El episodio de la adúltera es el pasaje evangélico más comentado por los Padres de la Iglesia. Es como una síntesis narrativa del núcleo del evangelio. Isaías relata las palabras de Dios: “No recordéis lo de antaño, | no penséis en lo antiguo; | mirad que realizo algo nuevo”. Jesús invita a la adúltera a no mirar más al pasado sino a acoger la vida nueva que él le da. Pablo escribe a los filipenses que su único propósito es “ganar a Cristo y ser hallado en él”. Ese día, en el templo, esa mujer ganó a Cristo, entró en su vida y fue hallada en él.

Enseñaba en el templo «y todo el pueblo acudía a él». Los escribas y fariseos envidiosos de su éxito quieren provocarlo para denunciarlo: a las autoridades del templo si negaba la lapidación; a las autoridades romanas si la aprobaba, porque la pena capital era exclusiva de los ocupantes. Además, si hubiera ordenado la lapidación, negando el mensaje de misericordia que iba predicando y practicando, habría perdido el favor de la gente. Para defenderse de estos escollos, Jesús elige el silencio. Se agacha para escribir en el suelo. San Agustín nota una referencia a Jeremías 17, 13: “Señor, quienes te abandonan fracasan; quienes se apartan de ti quedan inscritos en el polvo por haber abandonado al Señor, la fuente de agua viva”. El suelo del templo, sin embargo, no es de tierra sino pavimentado: el gesto recuerda al dedo de Dios que graba en la piedra la ley en las tablas que entrega a Moisés. Hay aquí, pues, uno que es mayor que la ley; es su autor, el que conoce su interpretación auténtica.

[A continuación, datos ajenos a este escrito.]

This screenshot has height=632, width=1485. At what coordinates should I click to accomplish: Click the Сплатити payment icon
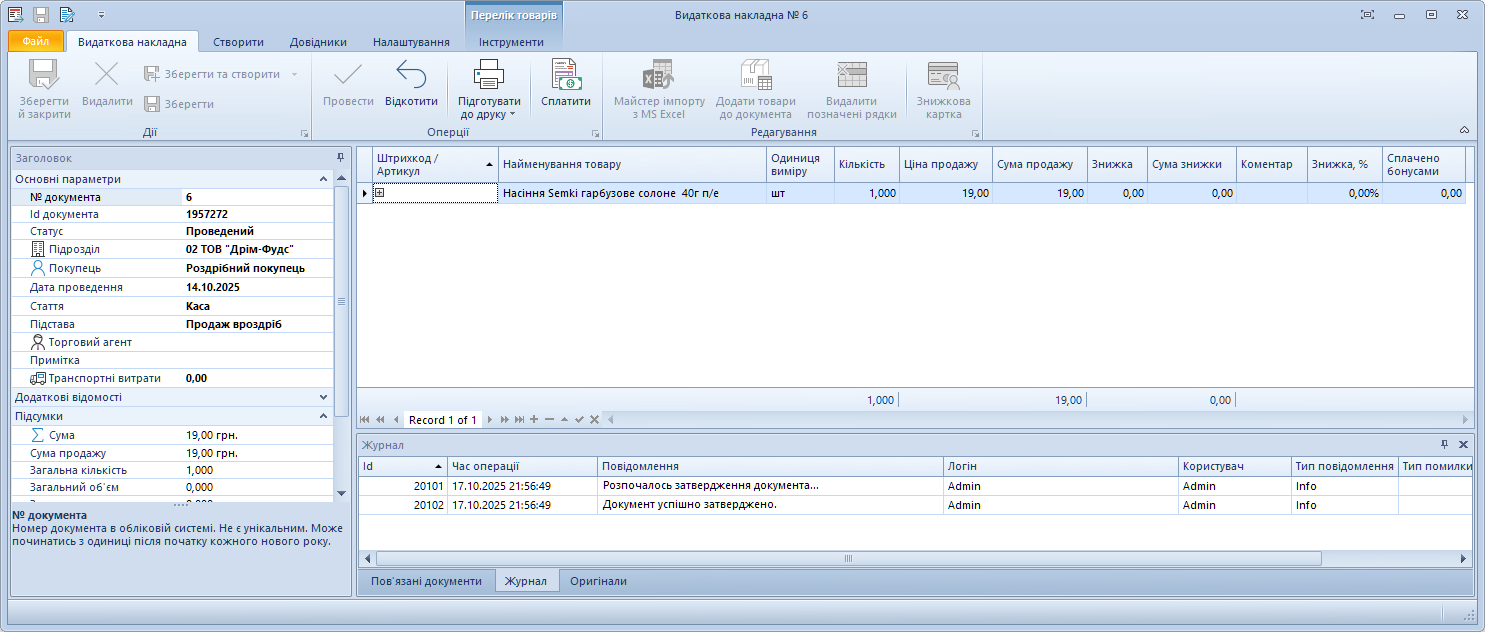(x=566, y=75)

El que esté sin pecado, que tire la primera piedra”. El fin de la ley antigua, para ese pueblo de dura cerviz, era llevarlos a comprender el pecado que había en todos y convertirse. Ahora Jesús puede cumplir ese propósito. Él, que es el único verdaderamente sin pecado, no condena a la mujer y no tira la primera piedra. Cambia para siempre la ley antigua por la ley nueva del amor que escribe en los corazones. Se levanta para mirar y hablar a la “mujer”: ya no es la “adúltera”. No es el pecado lo que nos define sino la naturaleza con que Dios nos ha creado y la gracia que nos renueva. En el lenguaje bíblico, “mujer” es también la esposa: la mujer ha encontrado por fin al esposo, en ella la Iglesia encuentra a Cristo. Los escribas y fariseos se van a mirar por dentro y enfrontar con su pecado. Ya no están a la vista de la mujer: ninguno la condenó. No pecar más es una promesa, una garantía. De la mirada de Cristo, de su inmenso amor percibido, de su misericordia y de su confianza, nace en la mujer la conciencia y el arrepentimiento por el pecado y la resolución de no caer ya más, porque, allí en medio, ha sido “encontrada en Cristo”.